De uma penada, o Benfica perdeu duas das maiores inteligências que alguma vez vestiram a camisola encarnada: Jonas e João Félix. Percebeu-se desde o início que Lage quis fazer de RDT um João Félix. O resultado é um tirano porque, ao fim de três vitórias, mesmo sem golos, havia tolerância para um RDT disfarçado de Félix. O resultado é um tirano porque, após a primeira derrota, esgotou-se a paciência para um RDT que nunca poderá ser Félix e que, pelo andar da carruagem, arrisca-se a nunca ser RDT. Sobretudo porque ao seu lado tem um Seferovic viciado na inteligência de Félix ou de Jonas. Não quero ser ingrato para o jogador suíço. Ele mostrou ser um excelente cábula. O problema é que agora espreita para o lado e vê uma folha em branco e o colega a roer a tampa da caneta e a coçar a cabeça.

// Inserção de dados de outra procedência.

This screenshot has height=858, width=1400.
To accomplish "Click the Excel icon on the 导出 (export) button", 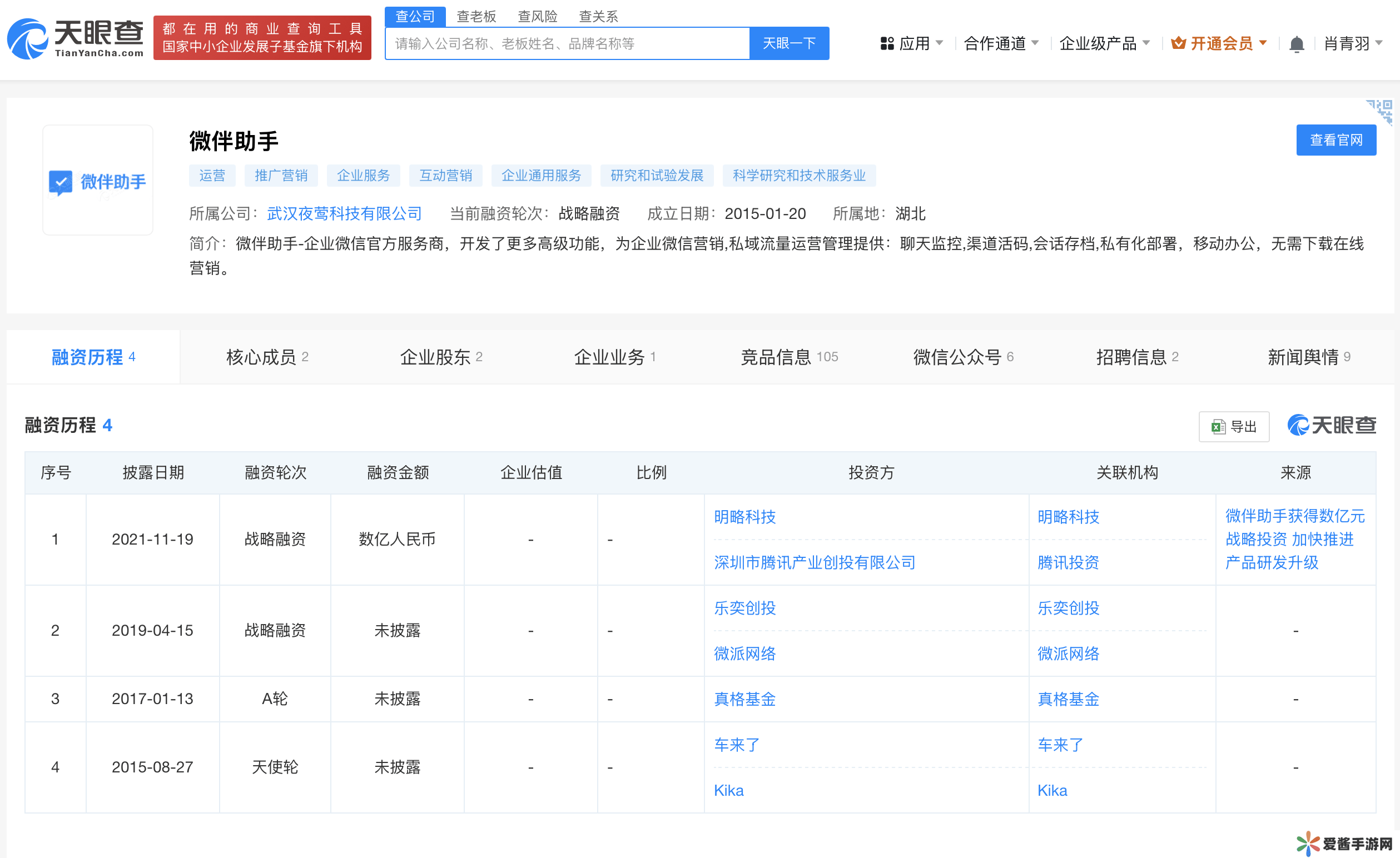I will [1218, 427].
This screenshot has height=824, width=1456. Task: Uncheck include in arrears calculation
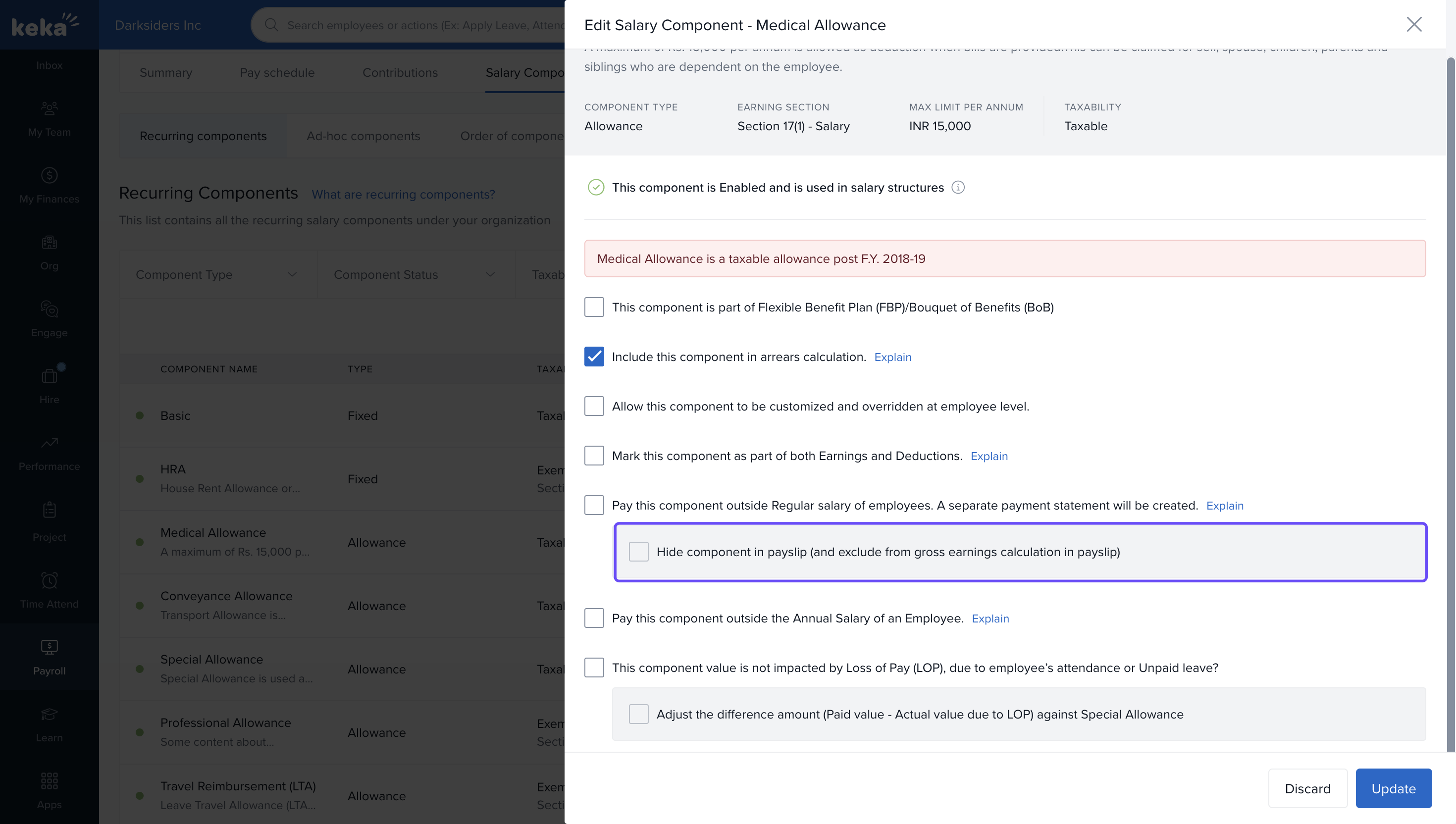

O resultado é um tirano, mas foi a exibição paupérrima a assustar os benfiquistas. Mesmo se Marega tivesse sido Marega no lance do segundo golo e tivesse desperdiçado aquela oportunidade, a goleada por 1-0 teria sido suficiente para revelar as carências de um plantel “riquíssimo”. Numa altura em que o jogo já estava à medida das melhores qualidades dos jogadores do Porto, a forma como Marega, com a sua volumetria de soba, ultrapassou o fleumático Ferro, com a sua magreza aristocrática de Jude Law, expôs as debilidades que os resultados tinham vindo a disfarçar. Pior que perder por 2-0 em casa foi chegar ao fim do jogo sem fazer um remate digno desse nome, o que faz antever sérias dificuldades quando vier a Champions, competição em que se espera que os avançados do Benfica se comportem, em primeiro lugar, como avançados do Benfica e não como abnegados carregadores de piano. Quem se mata a carregar pianos depois não tem nem a fineza nem a frescura para acertar nas teclas.
Para já, segue-se um dificílimo jogo na Pedreira. Os benfiquistas não se importam que, à falta de perdigueiros, Bruno Lage vá à caça com gatos. Esperam apenas que os gatos sejam gatos completos e não o arremedo de gato em que o bisturi do doutor Conceição os transformou durante aquela penosa hora e meia."